═════ RECORDS FOR THIS EXERCISE ═════
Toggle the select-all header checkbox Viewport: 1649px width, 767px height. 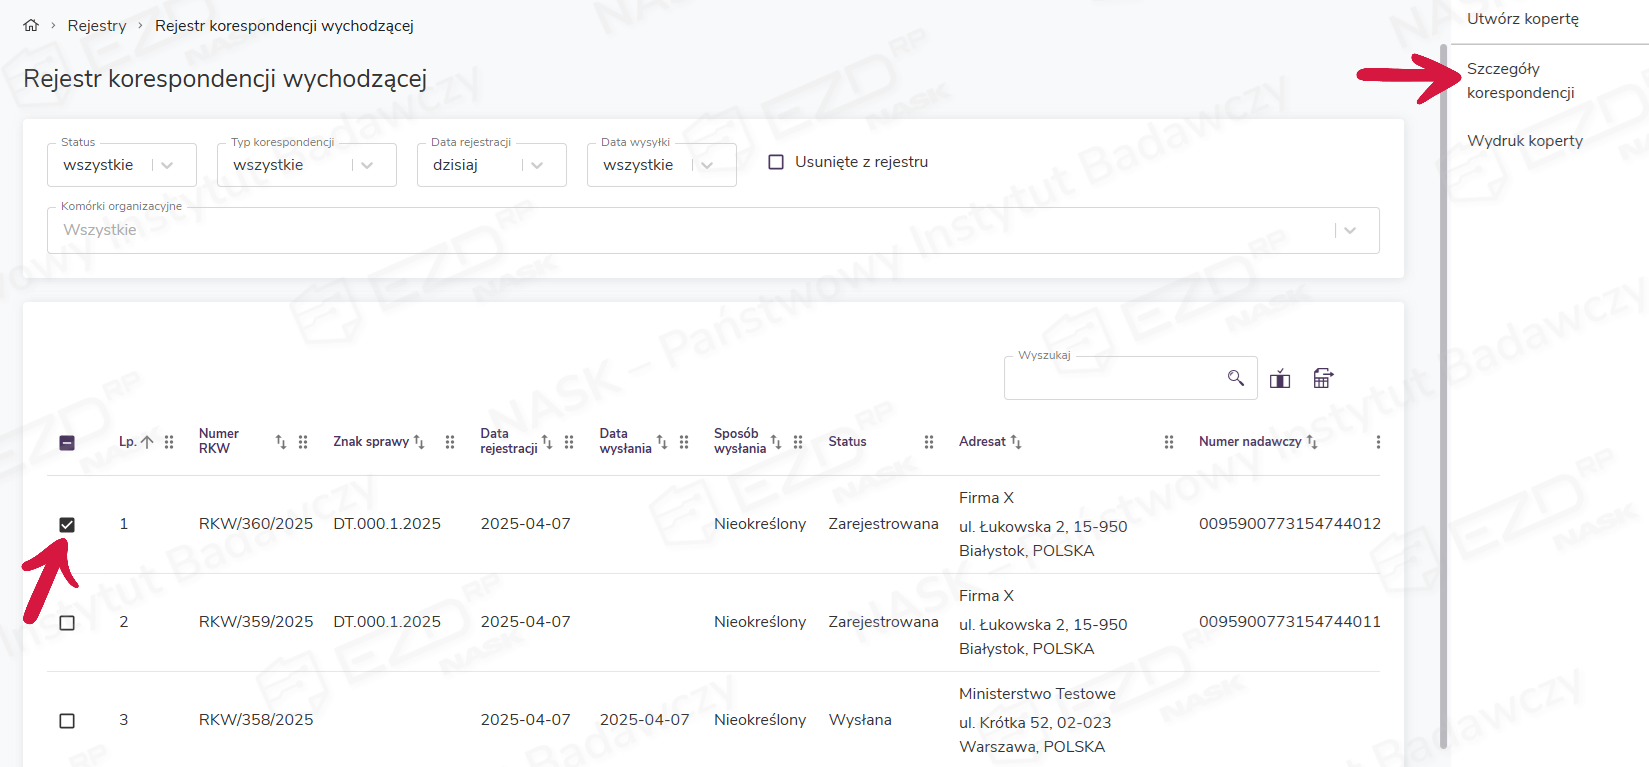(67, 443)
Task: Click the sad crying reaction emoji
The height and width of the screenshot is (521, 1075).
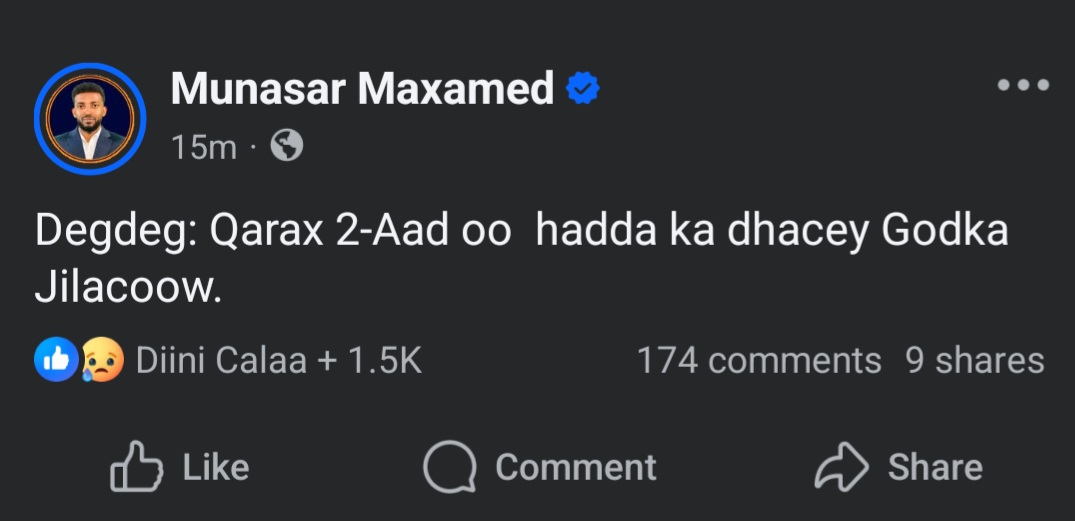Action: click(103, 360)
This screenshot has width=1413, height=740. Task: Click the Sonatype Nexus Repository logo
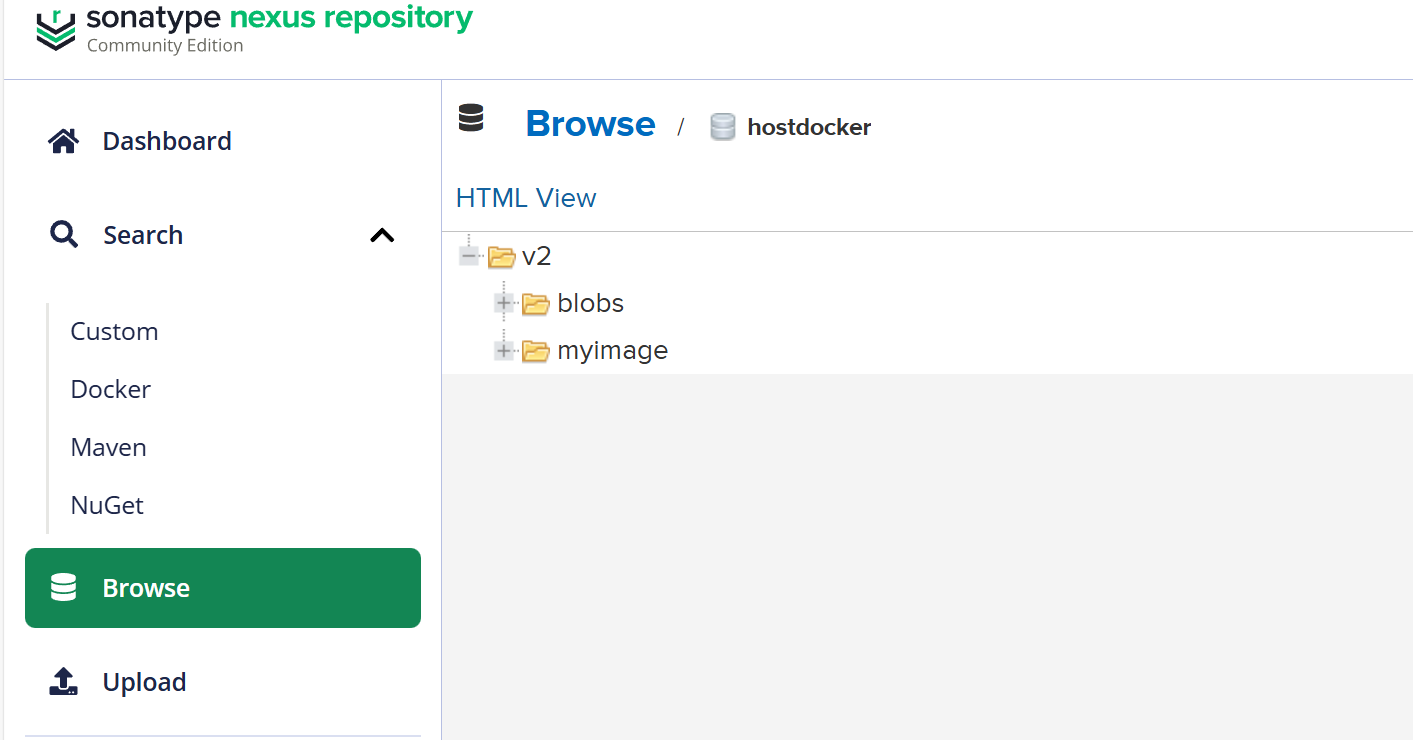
═════
◆ REQUIRED WORK ◆
All lines with the word "Task" should be copied from the material above.

◆ RESPONSE AREA ◆
Task: Click the sad crying reaction emoji
This screenshot has width=1413, height=740. Task: Click the Sonatype Nexus Repository logo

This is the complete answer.